Click-target data:
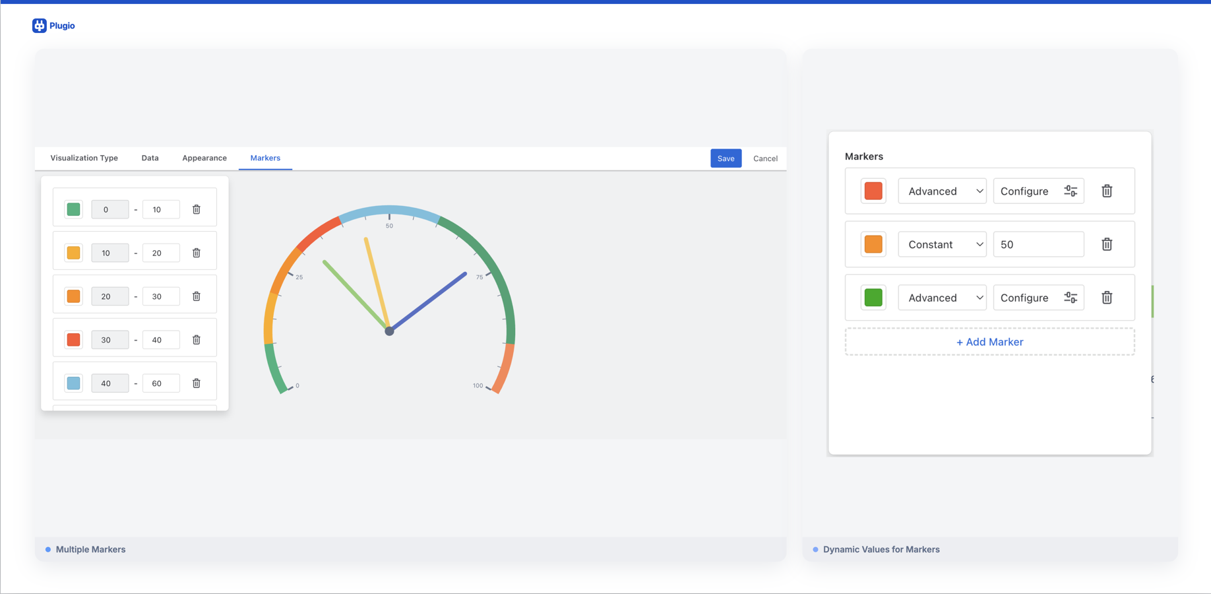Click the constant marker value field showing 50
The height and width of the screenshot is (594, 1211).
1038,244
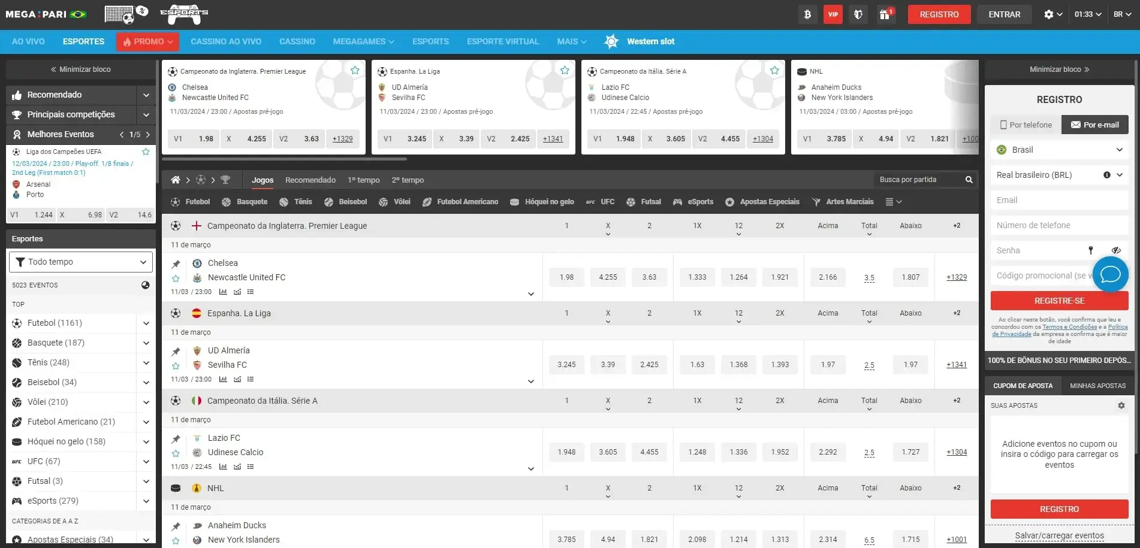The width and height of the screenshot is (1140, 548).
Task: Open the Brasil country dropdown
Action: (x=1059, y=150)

==

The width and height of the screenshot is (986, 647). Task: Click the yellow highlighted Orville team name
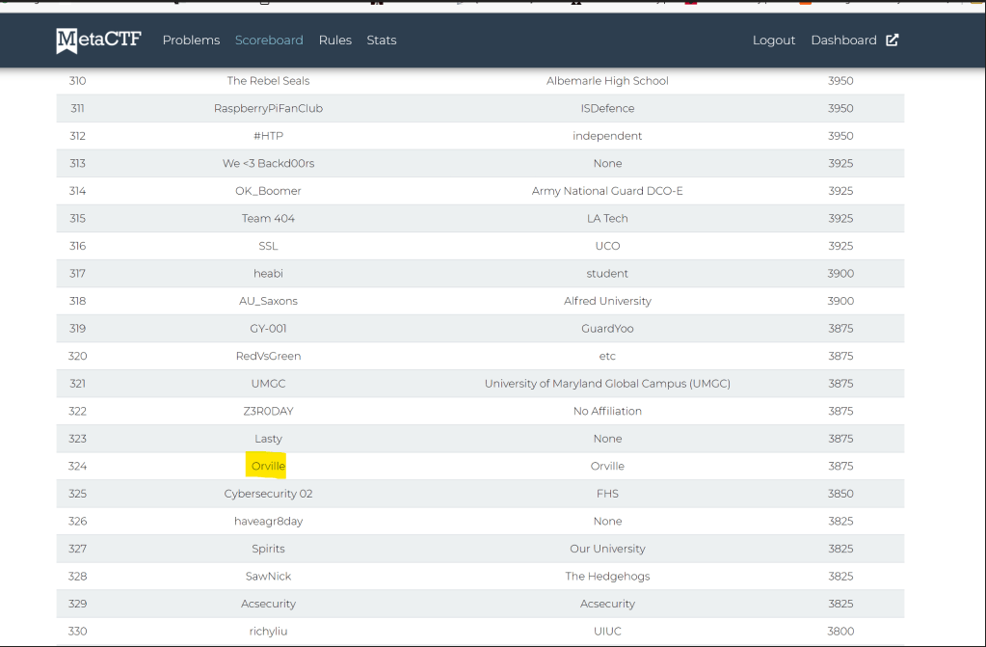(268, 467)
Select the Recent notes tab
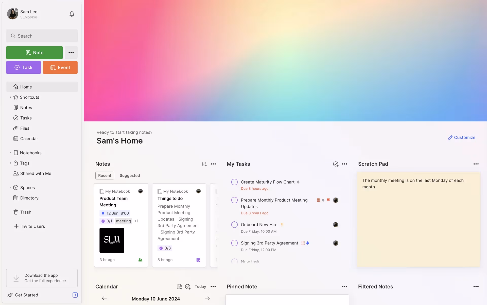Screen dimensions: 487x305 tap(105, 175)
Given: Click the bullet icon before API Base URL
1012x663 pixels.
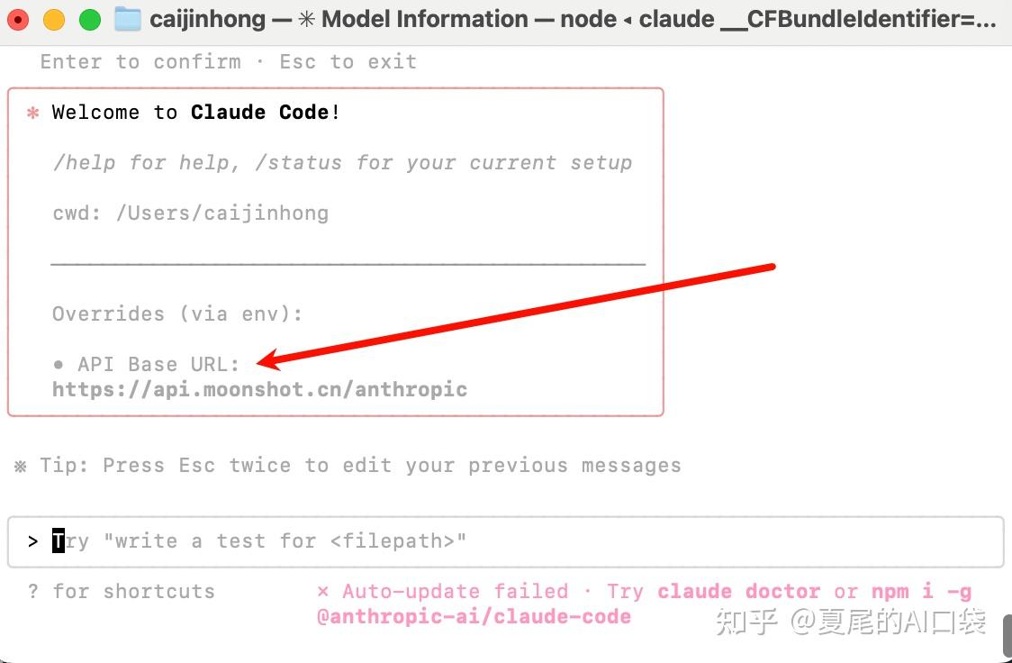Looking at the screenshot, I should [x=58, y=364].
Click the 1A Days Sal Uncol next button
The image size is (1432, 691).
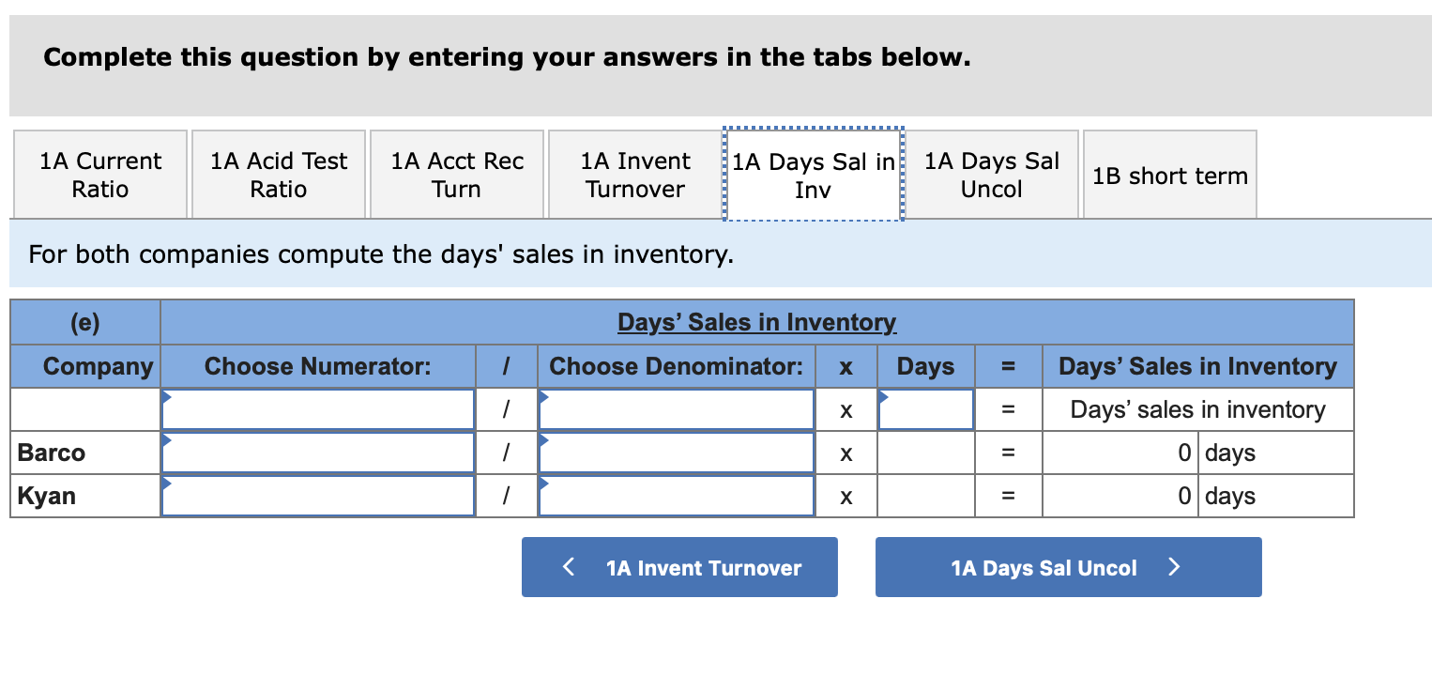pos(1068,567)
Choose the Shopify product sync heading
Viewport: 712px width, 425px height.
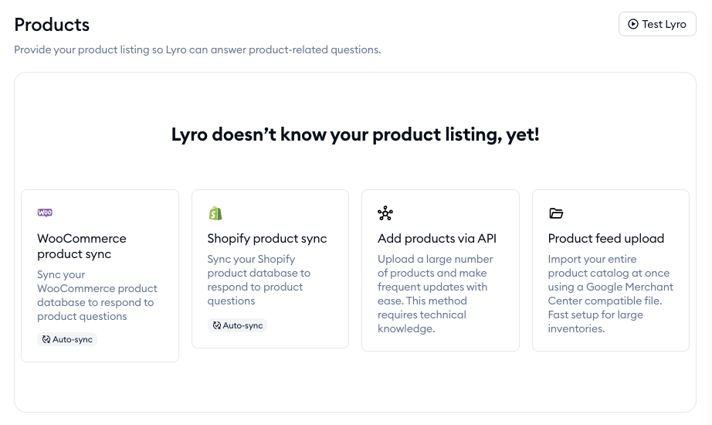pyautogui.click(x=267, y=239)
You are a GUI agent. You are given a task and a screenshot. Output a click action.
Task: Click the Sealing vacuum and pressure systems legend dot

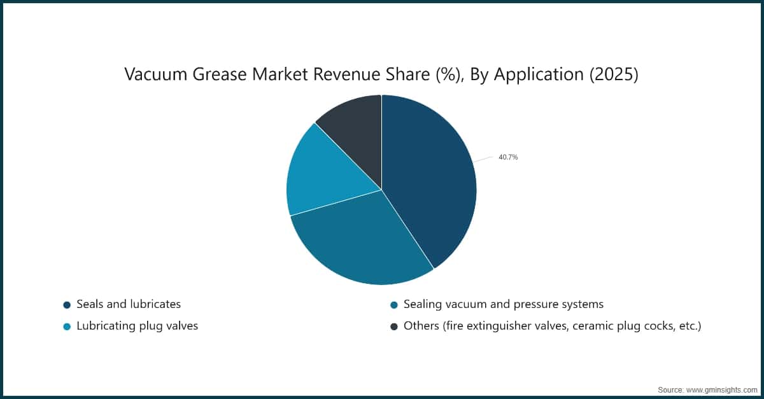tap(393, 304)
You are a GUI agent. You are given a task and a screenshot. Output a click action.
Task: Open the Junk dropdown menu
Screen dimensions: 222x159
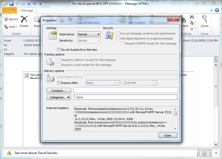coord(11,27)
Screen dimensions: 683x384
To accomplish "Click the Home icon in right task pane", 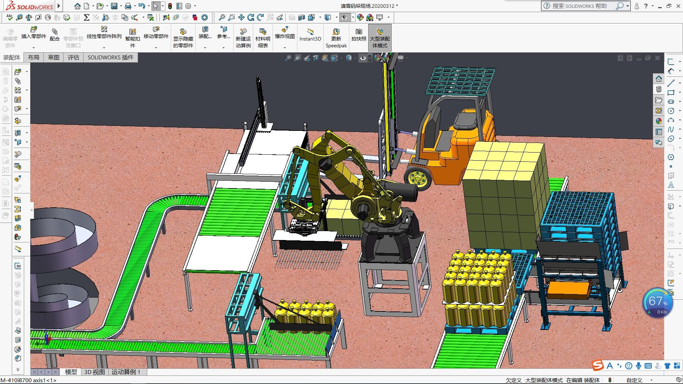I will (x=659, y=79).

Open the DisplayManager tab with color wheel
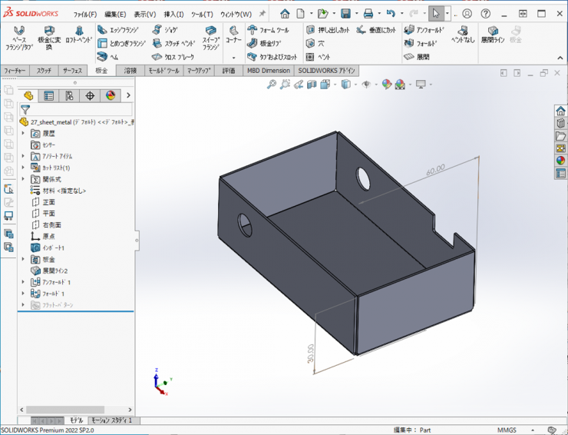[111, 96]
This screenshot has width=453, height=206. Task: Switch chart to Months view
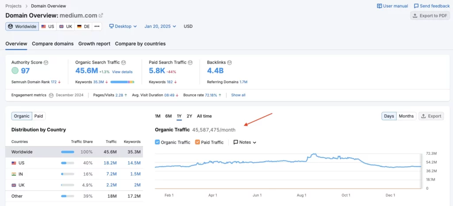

The exercise: Render the lines above as a JSON list of strings, one string per line and blank lines omitted, from the line with "Click the constant" through the line with "Action: (x=1059, y=150)". Leave the pictures out of the answer.

Task response:
[
  "Click the constant marker value field showing 50",
  "The height and width of the screenshot is (594, 1211).",
  "1038,244",
  "The width and height of the screenshot is (1140, 548).",
  "Task: Open the Brasil country dropdown",
  "Action: (x=1059, y=150)"
]